---------- RECORDS FOR THE TASK ----------

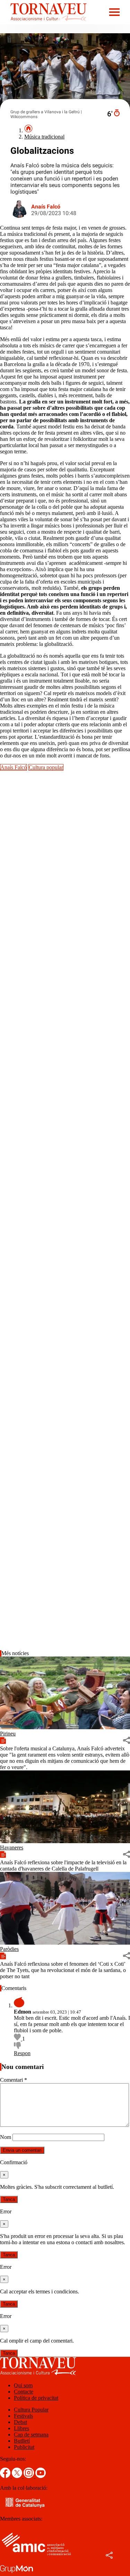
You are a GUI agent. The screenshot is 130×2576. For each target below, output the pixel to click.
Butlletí (22, 2441)
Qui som (23, 2385)
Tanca (9, 2199)
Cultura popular (46, 767)
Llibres (21, 2428)
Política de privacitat (36, 2398)
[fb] (6, 2476)
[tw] (18, 2476)
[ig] (29, 2476)
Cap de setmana (31, 2434)
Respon (22, 2053)
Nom (5, 2137)
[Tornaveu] (43, 22)
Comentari (13, 2080)
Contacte (23, 2392)
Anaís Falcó (45, 206)
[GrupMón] (16, 2573)
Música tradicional (44, 137)
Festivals (23, 2416)
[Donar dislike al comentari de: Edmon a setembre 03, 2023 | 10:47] (17, 2047)
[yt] (40, 2476)
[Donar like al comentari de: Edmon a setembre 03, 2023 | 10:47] (18, 2039)
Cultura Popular (31, 2410)
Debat (20, 2422)
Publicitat (24, 2447)
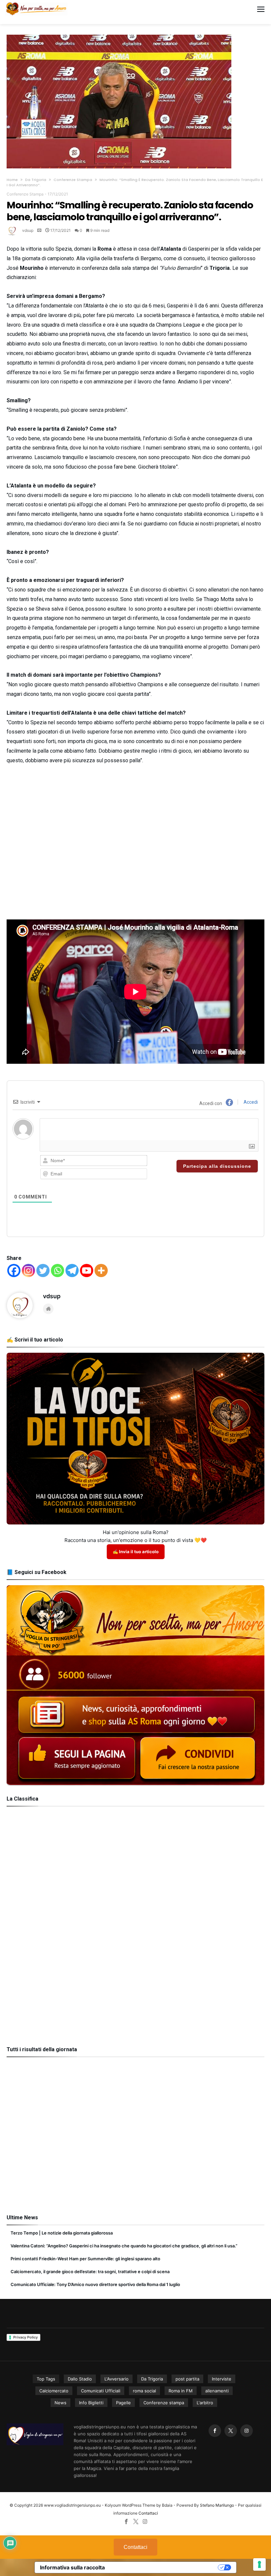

----------

— AIM OF THE EXERCISE —
In the records shown above, how many lines include the word "Edmon"? Answer with the number only.

— RESPONSE BELOW —
2